## Work instruction
Going from the top of the listing below to the line that holds "The height and width of the screenshot is (500, 602).", reproduce each line exactly; no pictures.
════════════════
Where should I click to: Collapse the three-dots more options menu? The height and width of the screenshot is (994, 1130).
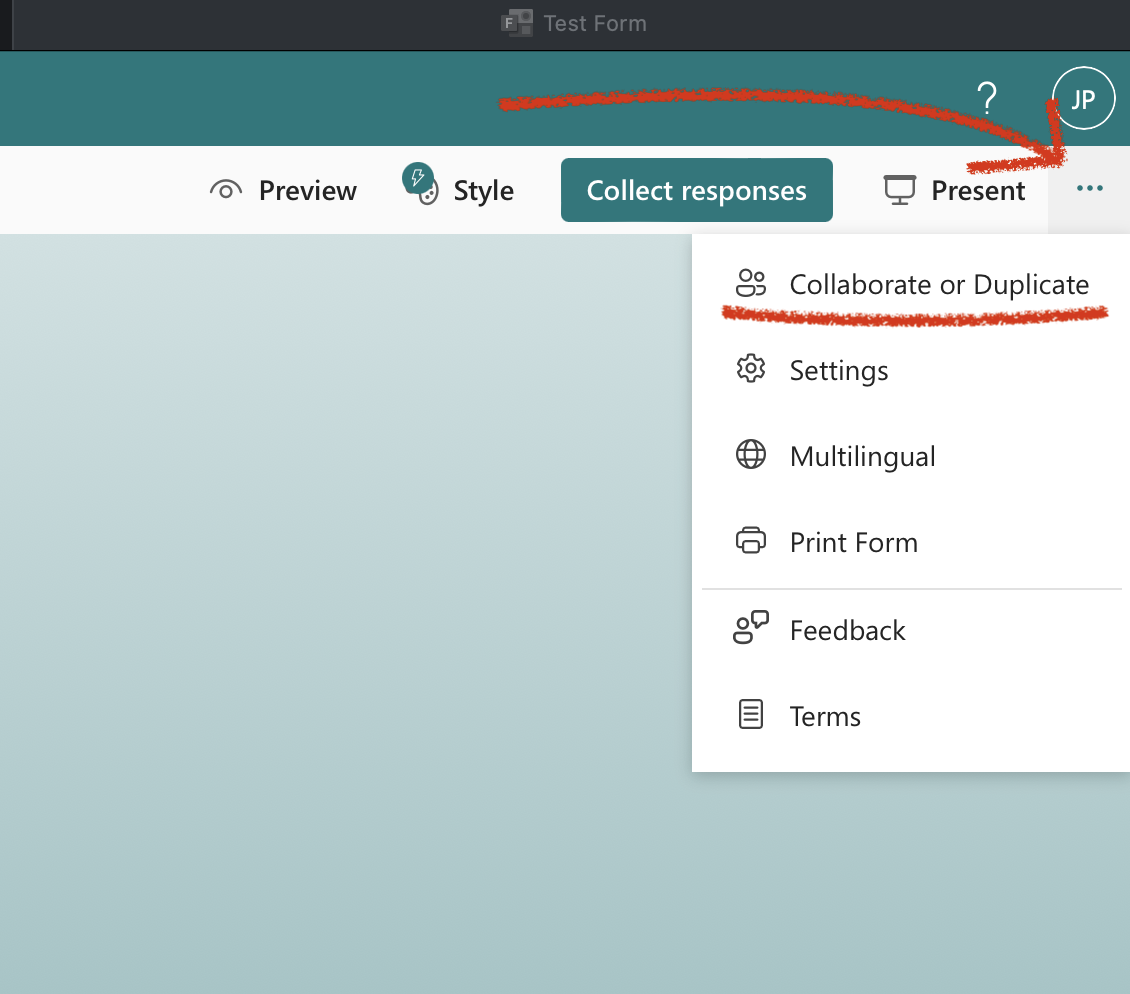(1089, 189)
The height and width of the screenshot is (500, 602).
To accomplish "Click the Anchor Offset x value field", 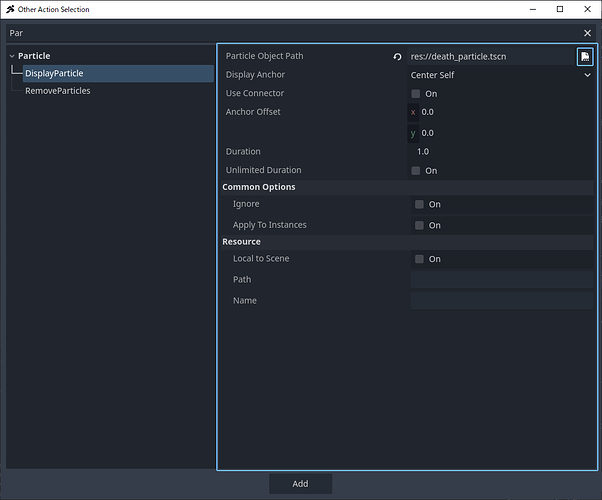I will [505, 112].
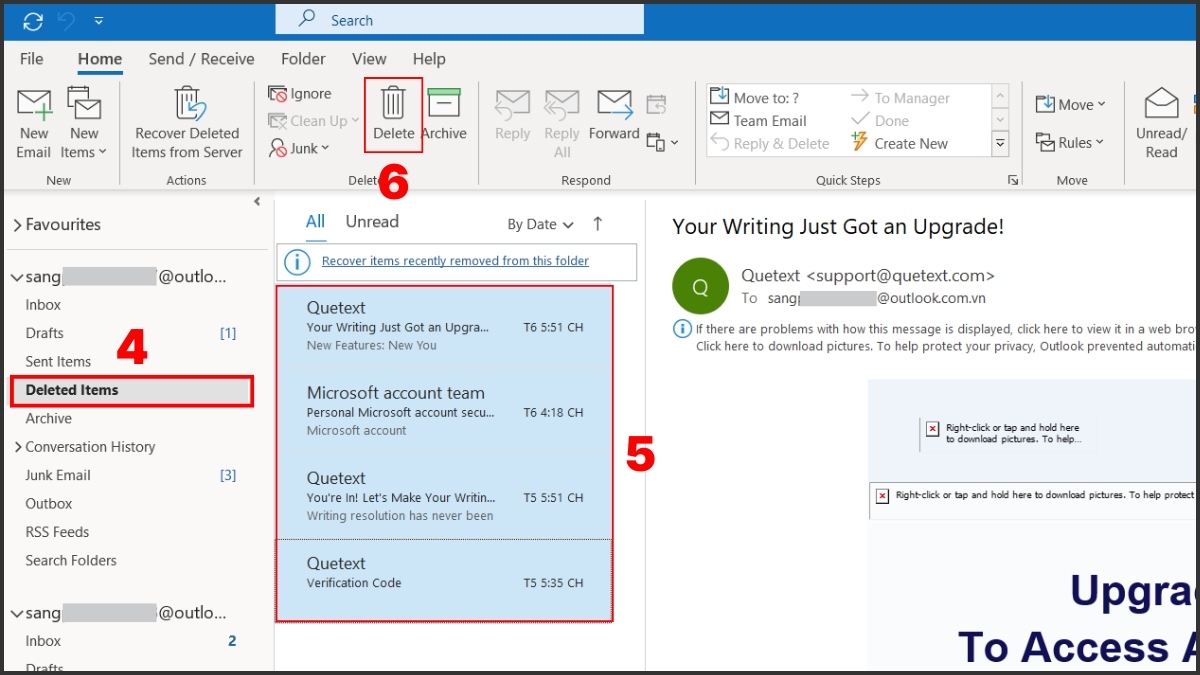The width and height of the screenshot is (1200, 675).
Task: Click the Unread/Read envelope icon
Action: (x=1161, y=103)
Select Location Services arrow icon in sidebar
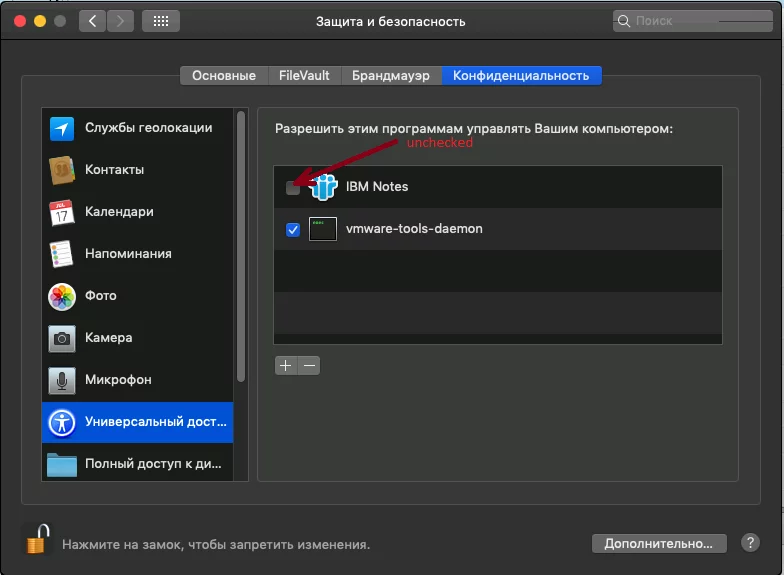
════════════════
## Written response
Where should I click to: Collapse the three-dots more options menu? The height and width of the screenshot is (994, 1130).
(1089, 189)
The height and width of the screenshot is (500, 602).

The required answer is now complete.